Stability analysis was carried out to understand the four‐way interaction and how it varies among the seven site‐years of the study. This enabled us to determine which treatment combination is consistently high yielding under varying environmental conditions and which one is most low yielding under many conditions. Among the seven site‐years (seven environments), Carman 2015, Carman 2016, Goodale 2018, and Kernen 2018 were identified as unfavorable environments with seed yields of 6.9, 9.2, 15.7, and 20.2 bu/ac, respectively. The favorable environments were Kernen 2015–2017 with mean yields of 27.2, 37.0, and 32.3 bu/ac, respectively (Figure 1). The combination of moderate density, wide‐row spacing, 130% N, and fungicide application (MD‐WR‐HN‐FA) had overall high yields and also showed the lowest variability among all treatments based on yield stability indicators. Further, it was grouped in Zone IV of the yield stability diagram (Figure 1), meaning high yield and high stability. The highest‐yielding treatment averaged across all environments (MD‐NR‐HN‐FA) also had a high rank under favorable environments but did not rank highly under overall environmental conditions, and it was grouped in Zone I (Figure 1). Some other treatment combinations such as LD–NR–LN–FA, LD–NR–HN–FA, and MD–WR–HN–FA (Treatments 2, 6, and 16; see Table 1 for abbreviations) were also located in Zone IV (high yield and high stability zone), indicating high productivity and stability.
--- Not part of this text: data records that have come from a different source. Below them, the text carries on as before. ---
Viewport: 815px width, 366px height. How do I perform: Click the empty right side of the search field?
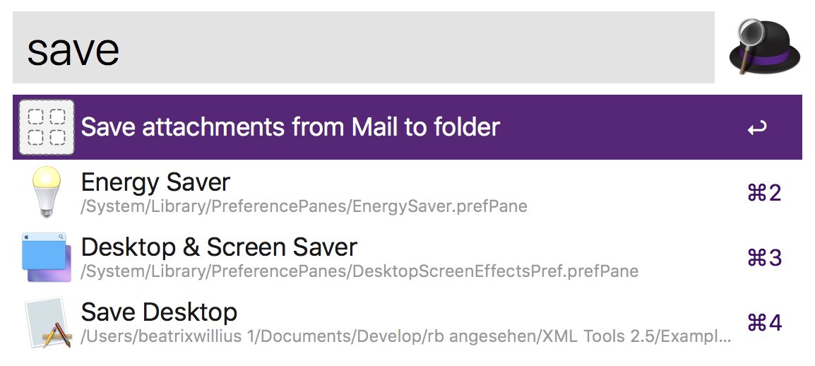[494, 47]
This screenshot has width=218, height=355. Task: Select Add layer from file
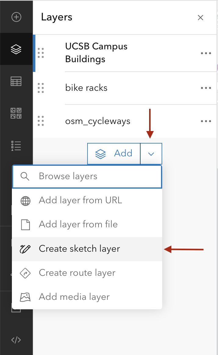(78, 225)
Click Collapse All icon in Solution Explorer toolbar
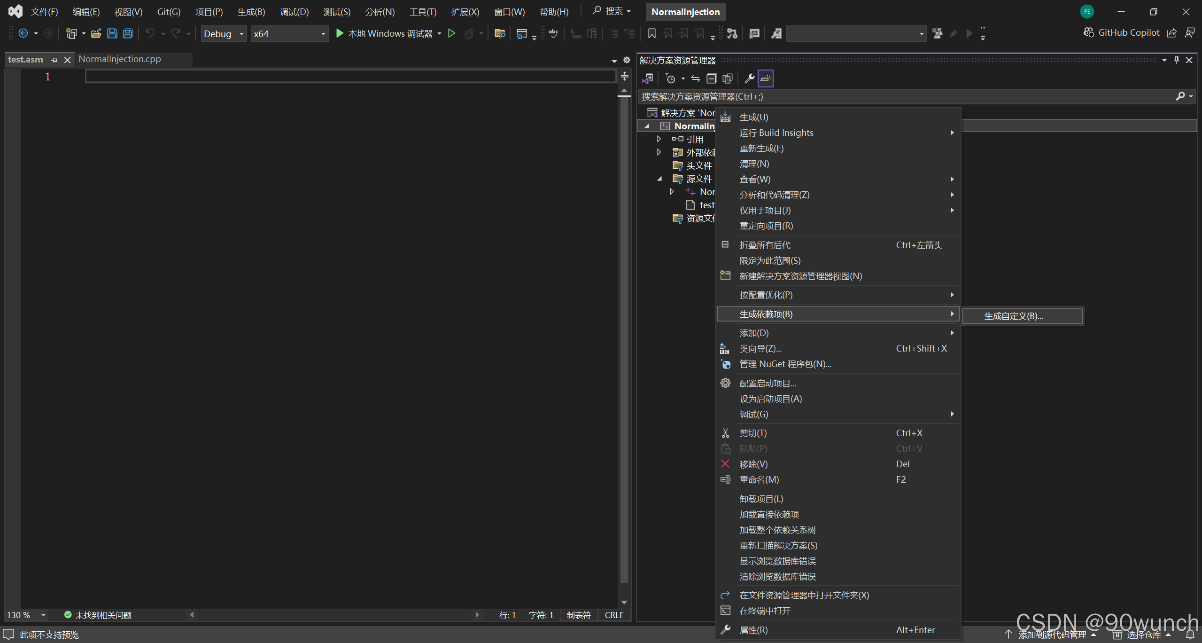Viewport: 1202px width, 643px height. point(712,78)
The two low‐yielding combinations (LD‐WR‐HN‐NFA and MD‐WR‐LN‐NFA) were found to have low stability as they appeared in Zone I of the yield‐stability joint plot (Figure 1).

Conclusions

Flax response to different agronomic practices was highly variable, depending on the environmental conditions. Across all treatment combinations, the high N treatment and fungicide application were the common factors underlying both stability and productivity. However, seeding density and row spacing effects varied under different environmental conditions. The optimum combination with moderate density, narrow row spacing, high N fertilizer, and fungicide application had high mean yields but was not productive under low‐yielding environments. Thus, this study confirms that in most favorable growing conditions, increasing the seeding rate and reducing row spacing can provide a yield benefit, but it has to be supplemented with an increase in N and the application of fungicides.

References

Cross, R.H., Mckay, S.A.B., McHughen, A.G., & Bonham‐Smith, P.C. (2003). Heat stress effects on reproduction and seed set in Linum usitatissimum L. (flax). Plant, Cell & Environment, 26, 1013–1020.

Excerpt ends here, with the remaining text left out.